Task details: Copy the data from its first line through the line that contains "The image size is (1176, 1019).", substituting "menu arrow" for "dropdown arrow" and leaving everything else unchanged.
* Start *
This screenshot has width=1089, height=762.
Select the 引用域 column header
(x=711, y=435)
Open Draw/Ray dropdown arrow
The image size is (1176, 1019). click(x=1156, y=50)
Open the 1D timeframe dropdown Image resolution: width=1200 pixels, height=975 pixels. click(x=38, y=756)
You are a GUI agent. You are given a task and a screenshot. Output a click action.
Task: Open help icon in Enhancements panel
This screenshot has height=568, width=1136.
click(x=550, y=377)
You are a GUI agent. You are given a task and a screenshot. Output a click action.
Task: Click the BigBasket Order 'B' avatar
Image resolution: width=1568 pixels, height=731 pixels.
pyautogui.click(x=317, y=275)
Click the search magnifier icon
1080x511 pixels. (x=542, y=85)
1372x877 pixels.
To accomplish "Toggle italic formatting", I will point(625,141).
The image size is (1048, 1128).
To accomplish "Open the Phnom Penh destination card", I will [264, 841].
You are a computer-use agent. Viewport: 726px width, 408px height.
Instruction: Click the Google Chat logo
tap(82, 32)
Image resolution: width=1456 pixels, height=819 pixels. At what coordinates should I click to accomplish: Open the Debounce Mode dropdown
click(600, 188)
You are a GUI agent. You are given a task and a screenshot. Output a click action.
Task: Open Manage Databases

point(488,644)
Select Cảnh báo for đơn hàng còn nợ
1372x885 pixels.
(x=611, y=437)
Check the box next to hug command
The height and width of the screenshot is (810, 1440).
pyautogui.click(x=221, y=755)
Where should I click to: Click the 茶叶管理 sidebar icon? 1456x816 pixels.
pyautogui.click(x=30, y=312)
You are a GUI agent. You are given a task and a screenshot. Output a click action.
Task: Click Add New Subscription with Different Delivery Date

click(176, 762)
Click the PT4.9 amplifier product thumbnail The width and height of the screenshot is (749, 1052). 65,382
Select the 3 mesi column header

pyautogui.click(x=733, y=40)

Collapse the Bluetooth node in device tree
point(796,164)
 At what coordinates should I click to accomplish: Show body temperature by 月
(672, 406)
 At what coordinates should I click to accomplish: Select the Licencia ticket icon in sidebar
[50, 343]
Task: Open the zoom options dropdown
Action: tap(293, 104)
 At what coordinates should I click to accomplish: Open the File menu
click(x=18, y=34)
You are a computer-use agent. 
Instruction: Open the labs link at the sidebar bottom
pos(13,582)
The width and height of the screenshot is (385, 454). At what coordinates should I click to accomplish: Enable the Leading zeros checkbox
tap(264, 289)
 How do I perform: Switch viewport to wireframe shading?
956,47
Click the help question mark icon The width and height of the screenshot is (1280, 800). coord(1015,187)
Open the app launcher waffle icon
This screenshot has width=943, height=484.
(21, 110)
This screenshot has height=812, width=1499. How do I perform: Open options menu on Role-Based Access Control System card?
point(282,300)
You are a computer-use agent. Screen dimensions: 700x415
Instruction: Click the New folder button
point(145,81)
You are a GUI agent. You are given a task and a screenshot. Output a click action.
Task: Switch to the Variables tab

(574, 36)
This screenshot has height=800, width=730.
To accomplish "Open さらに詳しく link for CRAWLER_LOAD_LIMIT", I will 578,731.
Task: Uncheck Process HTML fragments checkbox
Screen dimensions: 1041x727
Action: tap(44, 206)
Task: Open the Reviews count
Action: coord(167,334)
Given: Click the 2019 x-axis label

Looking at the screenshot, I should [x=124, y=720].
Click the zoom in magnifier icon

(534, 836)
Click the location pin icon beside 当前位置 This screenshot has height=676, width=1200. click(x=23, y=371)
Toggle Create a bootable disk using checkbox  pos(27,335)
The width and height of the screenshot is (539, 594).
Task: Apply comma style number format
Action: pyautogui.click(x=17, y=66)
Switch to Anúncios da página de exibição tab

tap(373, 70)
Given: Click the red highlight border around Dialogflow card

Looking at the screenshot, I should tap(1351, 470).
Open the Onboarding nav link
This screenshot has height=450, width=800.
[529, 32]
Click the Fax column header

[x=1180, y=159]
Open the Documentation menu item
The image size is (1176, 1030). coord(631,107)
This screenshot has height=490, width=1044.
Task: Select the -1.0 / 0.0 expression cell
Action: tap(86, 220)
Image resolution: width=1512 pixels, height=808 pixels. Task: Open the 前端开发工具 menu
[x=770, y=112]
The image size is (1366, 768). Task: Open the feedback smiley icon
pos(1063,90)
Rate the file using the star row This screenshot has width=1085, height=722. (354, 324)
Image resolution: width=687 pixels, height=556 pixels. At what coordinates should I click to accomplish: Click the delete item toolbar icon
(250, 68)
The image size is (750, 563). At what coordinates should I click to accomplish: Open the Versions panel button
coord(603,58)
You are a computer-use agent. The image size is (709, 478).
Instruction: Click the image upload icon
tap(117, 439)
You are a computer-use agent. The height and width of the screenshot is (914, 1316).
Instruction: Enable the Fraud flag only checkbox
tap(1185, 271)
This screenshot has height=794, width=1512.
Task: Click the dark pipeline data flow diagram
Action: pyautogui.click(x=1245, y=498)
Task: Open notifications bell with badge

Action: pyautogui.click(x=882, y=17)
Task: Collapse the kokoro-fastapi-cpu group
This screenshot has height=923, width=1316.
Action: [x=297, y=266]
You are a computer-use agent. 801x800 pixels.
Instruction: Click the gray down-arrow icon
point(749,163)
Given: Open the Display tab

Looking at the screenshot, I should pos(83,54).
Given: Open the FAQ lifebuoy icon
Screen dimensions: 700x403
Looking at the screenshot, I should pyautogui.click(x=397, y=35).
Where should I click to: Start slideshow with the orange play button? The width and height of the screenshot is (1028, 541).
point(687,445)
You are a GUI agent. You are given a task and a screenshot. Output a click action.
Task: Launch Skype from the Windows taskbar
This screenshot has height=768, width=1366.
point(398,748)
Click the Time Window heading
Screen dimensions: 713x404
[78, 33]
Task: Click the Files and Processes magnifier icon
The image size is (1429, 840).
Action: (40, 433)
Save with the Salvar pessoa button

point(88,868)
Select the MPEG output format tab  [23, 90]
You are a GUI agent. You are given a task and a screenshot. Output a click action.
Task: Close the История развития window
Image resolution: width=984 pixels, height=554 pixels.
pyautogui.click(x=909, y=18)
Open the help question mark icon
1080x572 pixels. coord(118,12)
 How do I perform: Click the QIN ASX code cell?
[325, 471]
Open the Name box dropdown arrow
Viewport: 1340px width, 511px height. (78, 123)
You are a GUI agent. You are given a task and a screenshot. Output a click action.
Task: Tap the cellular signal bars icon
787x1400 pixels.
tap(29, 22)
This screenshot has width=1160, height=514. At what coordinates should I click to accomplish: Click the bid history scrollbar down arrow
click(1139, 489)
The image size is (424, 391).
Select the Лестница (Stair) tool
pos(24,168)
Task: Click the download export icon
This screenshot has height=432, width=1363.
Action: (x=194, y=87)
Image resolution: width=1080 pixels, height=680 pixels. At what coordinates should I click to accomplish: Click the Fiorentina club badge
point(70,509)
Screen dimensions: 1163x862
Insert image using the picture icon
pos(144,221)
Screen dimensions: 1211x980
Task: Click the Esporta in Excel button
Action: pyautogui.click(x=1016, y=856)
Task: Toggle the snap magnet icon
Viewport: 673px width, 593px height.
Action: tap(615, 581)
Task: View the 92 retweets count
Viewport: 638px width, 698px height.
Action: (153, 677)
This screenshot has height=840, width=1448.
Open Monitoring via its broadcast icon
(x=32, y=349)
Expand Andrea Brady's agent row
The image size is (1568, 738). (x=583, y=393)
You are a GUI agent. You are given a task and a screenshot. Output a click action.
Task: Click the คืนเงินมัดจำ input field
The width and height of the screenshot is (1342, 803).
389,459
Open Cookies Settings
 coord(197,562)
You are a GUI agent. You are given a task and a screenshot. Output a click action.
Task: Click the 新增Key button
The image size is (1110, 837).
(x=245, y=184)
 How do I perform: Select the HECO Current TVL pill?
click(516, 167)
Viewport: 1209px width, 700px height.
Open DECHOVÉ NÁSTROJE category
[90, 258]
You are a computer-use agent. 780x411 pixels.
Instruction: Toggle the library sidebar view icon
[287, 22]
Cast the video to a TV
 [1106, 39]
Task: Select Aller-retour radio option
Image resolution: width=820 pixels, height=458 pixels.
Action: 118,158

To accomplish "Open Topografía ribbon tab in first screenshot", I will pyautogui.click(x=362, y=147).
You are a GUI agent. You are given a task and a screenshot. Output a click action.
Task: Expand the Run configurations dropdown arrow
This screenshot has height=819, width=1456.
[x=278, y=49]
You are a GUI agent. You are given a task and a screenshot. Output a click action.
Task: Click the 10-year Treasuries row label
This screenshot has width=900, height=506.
* End *
The output:
This screenshot has width=1089, height=762.
Select the 引用域 column header
(x=711, y=435)
Open Draw/Ray menu arrow
The image size is (1176, 1019). click(x=1156, y=50)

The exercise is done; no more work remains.